- [ABOUT THIS TASK]: Once you find the line containing "Given: Open focus mode for Work Order Items" in the data below, copy it and each following line exactly, up to and including the line containing "This screenshot has height=368, width=588.", and nothing else.

(Pixel coordinate grounding data)
####################

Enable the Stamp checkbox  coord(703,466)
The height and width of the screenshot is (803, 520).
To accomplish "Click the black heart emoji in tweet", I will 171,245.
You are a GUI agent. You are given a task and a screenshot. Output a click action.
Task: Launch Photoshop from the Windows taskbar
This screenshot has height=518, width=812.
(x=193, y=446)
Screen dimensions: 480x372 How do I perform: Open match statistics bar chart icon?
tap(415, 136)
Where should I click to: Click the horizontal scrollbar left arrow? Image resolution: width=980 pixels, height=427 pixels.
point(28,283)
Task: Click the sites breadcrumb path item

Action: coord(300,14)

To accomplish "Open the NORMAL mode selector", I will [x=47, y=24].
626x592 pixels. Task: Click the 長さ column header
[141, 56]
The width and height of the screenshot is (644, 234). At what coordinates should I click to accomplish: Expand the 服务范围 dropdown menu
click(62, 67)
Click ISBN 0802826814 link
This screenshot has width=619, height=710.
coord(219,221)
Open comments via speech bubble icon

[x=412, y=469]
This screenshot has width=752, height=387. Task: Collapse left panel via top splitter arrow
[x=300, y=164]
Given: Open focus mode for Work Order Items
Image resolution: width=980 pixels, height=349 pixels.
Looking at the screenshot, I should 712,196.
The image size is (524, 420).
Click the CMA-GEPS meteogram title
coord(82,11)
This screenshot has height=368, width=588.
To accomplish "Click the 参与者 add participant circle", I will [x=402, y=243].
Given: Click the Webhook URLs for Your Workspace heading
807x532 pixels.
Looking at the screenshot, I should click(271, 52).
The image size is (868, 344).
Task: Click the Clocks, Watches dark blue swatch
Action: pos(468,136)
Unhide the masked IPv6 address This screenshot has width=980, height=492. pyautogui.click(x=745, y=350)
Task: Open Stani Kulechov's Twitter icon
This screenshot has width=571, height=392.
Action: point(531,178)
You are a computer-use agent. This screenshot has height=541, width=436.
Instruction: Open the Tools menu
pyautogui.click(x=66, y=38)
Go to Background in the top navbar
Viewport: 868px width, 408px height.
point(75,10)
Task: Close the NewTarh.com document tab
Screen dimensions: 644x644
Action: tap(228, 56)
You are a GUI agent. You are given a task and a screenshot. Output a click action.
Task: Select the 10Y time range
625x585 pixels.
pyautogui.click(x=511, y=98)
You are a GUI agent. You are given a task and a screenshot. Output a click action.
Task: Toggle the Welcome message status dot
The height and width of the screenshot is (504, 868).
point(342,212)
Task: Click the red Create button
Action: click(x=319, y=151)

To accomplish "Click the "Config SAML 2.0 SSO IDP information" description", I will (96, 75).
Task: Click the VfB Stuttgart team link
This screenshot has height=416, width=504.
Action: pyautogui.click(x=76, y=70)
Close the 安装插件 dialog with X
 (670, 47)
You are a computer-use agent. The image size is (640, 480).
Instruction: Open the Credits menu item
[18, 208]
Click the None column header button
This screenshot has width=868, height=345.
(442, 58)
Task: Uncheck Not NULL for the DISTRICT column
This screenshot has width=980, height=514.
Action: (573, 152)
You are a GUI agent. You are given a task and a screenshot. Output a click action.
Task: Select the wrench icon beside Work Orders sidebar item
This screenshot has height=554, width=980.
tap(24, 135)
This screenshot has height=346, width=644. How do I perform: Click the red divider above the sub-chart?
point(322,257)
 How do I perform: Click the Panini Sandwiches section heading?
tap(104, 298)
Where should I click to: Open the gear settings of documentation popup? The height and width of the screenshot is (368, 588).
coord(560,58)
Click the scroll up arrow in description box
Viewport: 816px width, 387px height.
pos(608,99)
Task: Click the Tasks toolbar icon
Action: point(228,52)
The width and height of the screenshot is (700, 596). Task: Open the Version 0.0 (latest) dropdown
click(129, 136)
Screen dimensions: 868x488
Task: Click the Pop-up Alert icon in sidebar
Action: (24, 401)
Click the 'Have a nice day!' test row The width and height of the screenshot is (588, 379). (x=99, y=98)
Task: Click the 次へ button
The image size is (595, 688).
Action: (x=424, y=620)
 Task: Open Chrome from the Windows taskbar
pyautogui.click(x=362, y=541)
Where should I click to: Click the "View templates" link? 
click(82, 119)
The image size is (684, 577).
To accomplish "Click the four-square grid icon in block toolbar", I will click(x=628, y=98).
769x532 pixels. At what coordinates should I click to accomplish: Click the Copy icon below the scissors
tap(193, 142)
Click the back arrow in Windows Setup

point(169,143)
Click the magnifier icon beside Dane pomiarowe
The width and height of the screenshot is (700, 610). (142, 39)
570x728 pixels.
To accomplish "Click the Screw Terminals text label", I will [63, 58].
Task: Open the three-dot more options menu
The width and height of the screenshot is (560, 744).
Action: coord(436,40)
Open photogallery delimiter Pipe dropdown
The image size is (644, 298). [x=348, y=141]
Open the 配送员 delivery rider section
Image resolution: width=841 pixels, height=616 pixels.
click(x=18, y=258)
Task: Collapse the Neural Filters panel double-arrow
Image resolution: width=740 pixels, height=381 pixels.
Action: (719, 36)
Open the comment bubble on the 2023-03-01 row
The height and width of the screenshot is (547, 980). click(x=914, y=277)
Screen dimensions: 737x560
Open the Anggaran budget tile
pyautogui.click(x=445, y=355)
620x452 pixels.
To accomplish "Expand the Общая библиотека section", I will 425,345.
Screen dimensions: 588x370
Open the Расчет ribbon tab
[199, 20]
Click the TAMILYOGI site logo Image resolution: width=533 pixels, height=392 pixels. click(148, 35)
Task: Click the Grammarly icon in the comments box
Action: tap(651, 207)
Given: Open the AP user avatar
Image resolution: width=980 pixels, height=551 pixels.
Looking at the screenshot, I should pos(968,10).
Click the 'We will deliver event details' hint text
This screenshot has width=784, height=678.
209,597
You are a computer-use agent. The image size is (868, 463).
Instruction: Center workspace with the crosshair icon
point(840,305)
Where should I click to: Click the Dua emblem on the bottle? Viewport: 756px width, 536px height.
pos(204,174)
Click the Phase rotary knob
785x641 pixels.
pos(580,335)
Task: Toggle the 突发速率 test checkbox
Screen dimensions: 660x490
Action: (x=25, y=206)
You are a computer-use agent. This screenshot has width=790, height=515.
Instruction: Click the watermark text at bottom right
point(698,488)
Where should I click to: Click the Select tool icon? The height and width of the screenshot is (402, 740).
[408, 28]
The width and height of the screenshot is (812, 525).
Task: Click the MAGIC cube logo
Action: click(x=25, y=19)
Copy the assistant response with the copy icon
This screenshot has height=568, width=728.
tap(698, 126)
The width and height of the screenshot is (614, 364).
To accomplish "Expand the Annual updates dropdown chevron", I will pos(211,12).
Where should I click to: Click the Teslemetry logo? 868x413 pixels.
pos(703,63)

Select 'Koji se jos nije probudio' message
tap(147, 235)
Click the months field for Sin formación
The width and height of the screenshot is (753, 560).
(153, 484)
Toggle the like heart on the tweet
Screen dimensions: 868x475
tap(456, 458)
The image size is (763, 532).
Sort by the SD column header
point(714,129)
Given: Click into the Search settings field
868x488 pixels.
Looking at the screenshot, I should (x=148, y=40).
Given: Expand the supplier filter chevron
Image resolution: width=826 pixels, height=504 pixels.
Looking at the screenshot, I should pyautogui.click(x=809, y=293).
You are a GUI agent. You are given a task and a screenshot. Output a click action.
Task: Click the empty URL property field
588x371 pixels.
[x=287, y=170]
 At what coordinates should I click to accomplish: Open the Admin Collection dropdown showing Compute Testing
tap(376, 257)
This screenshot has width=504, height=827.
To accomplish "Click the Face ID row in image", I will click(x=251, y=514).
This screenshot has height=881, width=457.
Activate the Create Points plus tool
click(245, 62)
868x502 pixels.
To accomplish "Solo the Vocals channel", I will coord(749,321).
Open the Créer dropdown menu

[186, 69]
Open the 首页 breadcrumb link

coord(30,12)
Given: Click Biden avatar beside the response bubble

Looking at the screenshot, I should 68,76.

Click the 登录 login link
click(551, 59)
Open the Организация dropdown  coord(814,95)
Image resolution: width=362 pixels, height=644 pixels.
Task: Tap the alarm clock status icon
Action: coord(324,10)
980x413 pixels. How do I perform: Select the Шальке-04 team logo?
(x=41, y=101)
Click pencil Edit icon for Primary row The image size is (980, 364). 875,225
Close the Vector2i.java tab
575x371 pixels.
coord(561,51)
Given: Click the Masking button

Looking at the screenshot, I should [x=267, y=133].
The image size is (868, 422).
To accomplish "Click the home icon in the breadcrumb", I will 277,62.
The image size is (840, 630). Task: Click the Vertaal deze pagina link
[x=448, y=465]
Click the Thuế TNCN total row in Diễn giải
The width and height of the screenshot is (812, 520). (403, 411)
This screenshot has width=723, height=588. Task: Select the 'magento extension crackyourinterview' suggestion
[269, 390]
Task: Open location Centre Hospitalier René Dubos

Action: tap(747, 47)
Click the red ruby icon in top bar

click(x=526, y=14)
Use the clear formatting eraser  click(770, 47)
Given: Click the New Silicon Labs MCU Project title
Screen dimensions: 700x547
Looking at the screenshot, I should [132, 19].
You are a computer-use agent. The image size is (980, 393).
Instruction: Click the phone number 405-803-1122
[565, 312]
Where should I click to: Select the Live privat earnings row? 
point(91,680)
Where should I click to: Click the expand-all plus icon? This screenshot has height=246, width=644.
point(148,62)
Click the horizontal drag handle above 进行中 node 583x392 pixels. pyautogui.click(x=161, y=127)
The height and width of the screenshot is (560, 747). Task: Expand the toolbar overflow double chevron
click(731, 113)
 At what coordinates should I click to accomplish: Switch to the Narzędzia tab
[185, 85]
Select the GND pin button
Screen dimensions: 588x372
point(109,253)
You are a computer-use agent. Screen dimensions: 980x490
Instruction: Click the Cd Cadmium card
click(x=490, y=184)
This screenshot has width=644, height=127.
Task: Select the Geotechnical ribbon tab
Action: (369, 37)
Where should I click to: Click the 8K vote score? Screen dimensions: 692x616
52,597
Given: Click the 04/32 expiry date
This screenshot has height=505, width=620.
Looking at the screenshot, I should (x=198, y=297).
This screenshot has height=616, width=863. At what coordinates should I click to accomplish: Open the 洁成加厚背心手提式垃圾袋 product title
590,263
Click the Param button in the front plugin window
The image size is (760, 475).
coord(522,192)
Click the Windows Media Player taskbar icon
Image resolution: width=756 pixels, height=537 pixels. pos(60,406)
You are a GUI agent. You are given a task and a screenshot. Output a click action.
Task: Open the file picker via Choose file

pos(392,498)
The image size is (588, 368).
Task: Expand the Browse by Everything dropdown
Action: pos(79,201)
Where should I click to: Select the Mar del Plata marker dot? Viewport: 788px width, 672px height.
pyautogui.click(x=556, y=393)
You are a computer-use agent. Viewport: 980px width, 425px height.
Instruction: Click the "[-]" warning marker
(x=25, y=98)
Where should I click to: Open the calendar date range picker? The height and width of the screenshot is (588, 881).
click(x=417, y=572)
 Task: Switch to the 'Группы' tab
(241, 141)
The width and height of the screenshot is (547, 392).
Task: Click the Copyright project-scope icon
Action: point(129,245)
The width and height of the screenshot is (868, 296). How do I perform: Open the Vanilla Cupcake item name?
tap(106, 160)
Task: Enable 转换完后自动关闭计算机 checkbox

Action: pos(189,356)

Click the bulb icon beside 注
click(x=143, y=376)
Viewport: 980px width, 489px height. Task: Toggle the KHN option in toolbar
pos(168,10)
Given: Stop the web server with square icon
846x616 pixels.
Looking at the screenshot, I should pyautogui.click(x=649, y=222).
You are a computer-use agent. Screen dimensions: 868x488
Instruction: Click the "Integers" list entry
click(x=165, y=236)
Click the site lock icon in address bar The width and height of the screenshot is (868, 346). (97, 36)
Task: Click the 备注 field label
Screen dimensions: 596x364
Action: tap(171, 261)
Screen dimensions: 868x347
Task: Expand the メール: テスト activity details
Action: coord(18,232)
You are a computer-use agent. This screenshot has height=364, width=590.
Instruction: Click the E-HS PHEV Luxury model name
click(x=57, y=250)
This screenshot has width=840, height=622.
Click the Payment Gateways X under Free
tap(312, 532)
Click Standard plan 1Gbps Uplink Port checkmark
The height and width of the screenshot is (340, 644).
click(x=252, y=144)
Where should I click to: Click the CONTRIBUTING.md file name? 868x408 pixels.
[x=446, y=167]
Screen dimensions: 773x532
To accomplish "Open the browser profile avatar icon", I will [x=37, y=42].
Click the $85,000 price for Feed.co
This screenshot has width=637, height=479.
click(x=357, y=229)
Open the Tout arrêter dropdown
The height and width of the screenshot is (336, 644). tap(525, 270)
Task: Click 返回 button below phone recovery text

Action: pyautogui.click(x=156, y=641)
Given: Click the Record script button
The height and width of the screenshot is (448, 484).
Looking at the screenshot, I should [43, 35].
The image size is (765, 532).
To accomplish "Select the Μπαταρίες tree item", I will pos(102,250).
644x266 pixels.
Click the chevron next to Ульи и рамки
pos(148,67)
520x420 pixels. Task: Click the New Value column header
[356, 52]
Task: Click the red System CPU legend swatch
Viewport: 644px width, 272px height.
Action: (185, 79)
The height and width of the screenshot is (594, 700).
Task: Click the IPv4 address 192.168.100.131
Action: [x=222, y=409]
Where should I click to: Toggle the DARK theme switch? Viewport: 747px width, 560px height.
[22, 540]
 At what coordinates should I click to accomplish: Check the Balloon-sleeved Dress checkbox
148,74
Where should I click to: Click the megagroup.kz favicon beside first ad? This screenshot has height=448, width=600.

####################

- [WRITTEN SOLUTION]:
Given: Open focus mode for Work Order Items
Image resolution: width=980 pixels, height=349 pixels.
Looking at the screenshot, I should 712,196.
The image size is (524, 420).
Click the CMA-GEPS meteogram title
coord(82,11)
This screenshot has height=368, width=588.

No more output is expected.